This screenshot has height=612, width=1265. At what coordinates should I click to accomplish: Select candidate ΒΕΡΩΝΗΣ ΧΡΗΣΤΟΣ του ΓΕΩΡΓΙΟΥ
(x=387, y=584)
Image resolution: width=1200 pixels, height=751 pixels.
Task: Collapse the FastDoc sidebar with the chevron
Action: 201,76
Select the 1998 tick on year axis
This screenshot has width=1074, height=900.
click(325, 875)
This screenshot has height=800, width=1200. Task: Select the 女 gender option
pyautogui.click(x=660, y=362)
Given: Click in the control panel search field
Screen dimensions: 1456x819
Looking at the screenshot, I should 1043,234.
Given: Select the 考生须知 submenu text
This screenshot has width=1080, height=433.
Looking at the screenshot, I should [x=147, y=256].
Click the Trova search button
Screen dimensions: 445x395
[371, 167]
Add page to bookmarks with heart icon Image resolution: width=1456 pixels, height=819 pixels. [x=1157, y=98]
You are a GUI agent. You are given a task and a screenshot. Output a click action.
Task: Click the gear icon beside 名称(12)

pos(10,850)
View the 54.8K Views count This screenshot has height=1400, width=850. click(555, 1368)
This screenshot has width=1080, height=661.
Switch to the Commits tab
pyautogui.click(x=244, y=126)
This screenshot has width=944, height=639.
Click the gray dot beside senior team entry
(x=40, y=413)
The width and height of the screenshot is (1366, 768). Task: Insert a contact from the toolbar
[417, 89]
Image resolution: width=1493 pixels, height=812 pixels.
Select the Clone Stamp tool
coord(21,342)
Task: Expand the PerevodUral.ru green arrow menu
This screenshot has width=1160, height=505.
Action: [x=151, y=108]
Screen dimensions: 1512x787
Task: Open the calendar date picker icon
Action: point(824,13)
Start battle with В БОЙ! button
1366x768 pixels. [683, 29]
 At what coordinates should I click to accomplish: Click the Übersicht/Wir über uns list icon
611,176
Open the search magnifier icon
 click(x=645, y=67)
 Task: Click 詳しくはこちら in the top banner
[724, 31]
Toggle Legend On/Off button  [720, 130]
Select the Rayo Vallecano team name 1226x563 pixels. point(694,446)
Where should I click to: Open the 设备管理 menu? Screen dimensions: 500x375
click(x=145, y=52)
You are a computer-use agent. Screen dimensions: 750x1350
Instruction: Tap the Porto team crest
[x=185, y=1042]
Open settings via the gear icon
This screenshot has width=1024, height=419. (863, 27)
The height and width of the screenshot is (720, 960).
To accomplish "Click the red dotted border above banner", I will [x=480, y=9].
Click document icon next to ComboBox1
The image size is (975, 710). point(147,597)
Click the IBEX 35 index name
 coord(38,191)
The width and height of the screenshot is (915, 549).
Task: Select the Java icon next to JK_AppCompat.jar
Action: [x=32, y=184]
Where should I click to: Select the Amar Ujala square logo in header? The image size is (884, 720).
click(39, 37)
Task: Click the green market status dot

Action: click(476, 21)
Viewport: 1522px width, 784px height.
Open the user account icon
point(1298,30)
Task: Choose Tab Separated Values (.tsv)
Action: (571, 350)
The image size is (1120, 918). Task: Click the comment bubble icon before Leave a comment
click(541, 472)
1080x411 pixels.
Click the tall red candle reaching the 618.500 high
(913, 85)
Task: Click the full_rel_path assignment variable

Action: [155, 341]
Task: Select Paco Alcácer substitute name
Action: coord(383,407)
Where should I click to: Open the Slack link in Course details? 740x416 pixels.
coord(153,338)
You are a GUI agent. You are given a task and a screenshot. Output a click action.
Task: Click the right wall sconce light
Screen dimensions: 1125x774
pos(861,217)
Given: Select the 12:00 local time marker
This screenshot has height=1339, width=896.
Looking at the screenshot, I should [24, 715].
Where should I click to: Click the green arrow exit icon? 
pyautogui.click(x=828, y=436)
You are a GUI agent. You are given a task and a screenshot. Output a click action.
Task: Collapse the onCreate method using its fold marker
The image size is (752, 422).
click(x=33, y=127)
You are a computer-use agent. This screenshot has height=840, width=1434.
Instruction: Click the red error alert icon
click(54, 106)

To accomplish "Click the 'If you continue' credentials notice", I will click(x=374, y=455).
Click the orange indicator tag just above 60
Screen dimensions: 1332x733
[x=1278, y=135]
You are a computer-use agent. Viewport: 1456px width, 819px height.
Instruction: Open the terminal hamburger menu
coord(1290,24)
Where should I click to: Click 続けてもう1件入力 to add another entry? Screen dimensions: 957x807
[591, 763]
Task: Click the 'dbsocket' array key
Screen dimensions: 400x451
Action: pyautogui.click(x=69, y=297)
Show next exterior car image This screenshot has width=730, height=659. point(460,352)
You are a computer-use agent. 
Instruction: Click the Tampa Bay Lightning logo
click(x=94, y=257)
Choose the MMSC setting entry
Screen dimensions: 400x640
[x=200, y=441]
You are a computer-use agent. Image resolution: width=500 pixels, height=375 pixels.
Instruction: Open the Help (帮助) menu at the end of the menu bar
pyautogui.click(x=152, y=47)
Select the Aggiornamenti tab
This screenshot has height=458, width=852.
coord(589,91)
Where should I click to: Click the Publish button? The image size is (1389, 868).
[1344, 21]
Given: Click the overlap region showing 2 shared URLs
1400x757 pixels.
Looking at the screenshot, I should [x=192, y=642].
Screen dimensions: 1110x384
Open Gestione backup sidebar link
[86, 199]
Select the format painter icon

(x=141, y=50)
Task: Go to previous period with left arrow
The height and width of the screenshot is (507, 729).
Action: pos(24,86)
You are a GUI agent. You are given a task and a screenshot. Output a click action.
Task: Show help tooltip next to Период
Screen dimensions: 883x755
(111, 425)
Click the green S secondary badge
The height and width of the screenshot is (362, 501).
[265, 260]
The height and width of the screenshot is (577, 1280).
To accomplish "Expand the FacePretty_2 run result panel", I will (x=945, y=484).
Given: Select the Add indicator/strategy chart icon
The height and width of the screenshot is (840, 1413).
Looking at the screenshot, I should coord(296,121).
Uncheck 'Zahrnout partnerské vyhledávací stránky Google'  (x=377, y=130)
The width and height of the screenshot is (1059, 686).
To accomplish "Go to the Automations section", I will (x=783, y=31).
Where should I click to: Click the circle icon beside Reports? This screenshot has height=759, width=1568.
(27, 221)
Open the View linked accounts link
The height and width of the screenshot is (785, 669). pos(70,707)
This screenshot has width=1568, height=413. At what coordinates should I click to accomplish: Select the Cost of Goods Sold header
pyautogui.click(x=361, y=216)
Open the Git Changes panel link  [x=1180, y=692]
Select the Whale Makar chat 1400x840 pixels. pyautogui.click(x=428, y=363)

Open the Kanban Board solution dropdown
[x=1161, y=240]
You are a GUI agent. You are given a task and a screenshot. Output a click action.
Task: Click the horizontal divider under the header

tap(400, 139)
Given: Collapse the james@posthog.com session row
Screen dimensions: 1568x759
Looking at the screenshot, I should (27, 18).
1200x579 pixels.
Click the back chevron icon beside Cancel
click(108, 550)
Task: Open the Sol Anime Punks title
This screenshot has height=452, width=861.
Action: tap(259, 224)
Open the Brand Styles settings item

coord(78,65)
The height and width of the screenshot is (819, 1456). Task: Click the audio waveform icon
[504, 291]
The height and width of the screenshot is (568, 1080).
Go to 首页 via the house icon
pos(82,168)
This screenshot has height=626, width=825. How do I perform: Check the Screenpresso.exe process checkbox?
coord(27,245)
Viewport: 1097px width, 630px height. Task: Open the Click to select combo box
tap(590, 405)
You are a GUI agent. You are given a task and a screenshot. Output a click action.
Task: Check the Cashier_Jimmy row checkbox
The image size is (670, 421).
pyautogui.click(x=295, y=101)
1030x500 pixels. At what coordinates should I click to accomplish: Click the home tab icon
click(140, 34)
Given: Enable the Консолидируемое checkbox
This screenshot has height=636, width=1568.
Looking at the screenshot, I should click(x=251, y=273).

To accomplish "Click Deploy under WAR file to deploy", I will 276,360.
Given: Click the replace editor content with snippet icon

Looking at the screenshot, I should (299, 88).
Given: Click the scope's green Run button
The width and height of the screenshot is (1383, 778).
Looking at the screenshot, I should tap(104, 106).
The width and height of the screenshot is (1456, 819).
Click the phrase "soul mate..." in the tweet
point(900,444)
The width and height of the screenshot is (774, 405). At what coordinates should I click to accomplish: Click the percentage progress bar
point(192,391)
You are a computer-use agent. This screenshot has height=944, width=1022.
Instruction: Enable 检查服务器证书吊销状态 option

▸ PROBLEM STATEMENT:
List every line of the entries above that contains the string "banner". Case counts: a line qualifies only if the string appears in this exact capitalization.

▸ TASK OUTPUT:
 Task: Click 詳しくはこちら in the top banner
To accomplish "Click the red dotted border above banner", I will [x=480, y=9].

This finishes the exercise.